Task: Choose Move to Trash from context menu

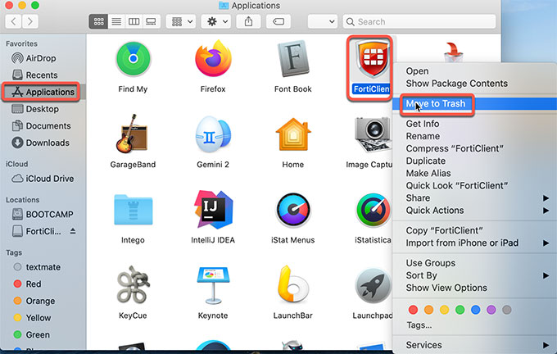Action: [x=434, y=104]
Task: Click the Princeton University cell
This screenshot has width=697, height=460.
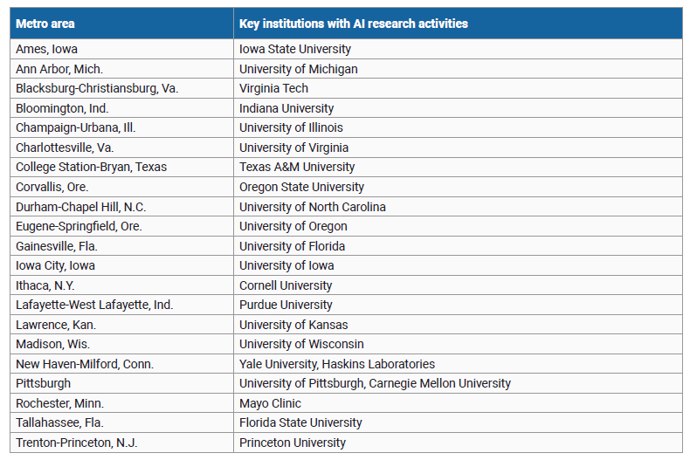Action: click(x=292, y=443)
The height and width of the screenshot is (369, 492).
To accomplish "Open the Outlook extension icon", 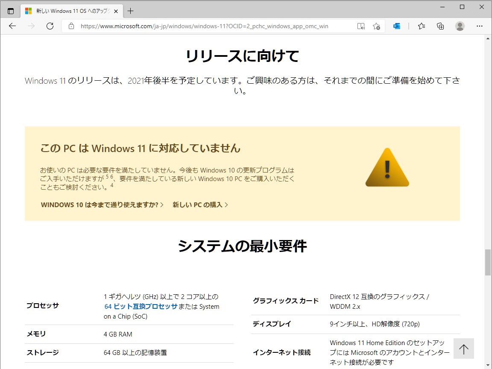I will [x=397, y=26].
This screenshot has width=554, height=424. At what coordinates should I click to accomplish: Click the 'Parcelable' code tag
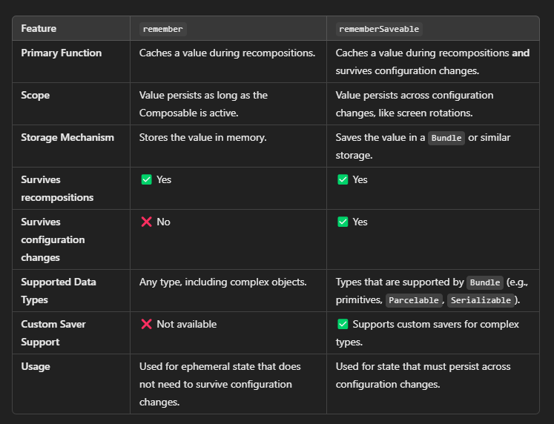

::::

Task: Repeat, word for word and with no pictures, only the lines running from the beginning of the data to the line that contains "The height and".

Solution for this task:
Task: Choose Move to Trash from context menu

Action: [x=434, y=104]
Task: Click the Princeton University cell
This screenshot has width=697, height=460.
Action: click(x=292, y=443)
The height and width of the screenshot is (369, 492).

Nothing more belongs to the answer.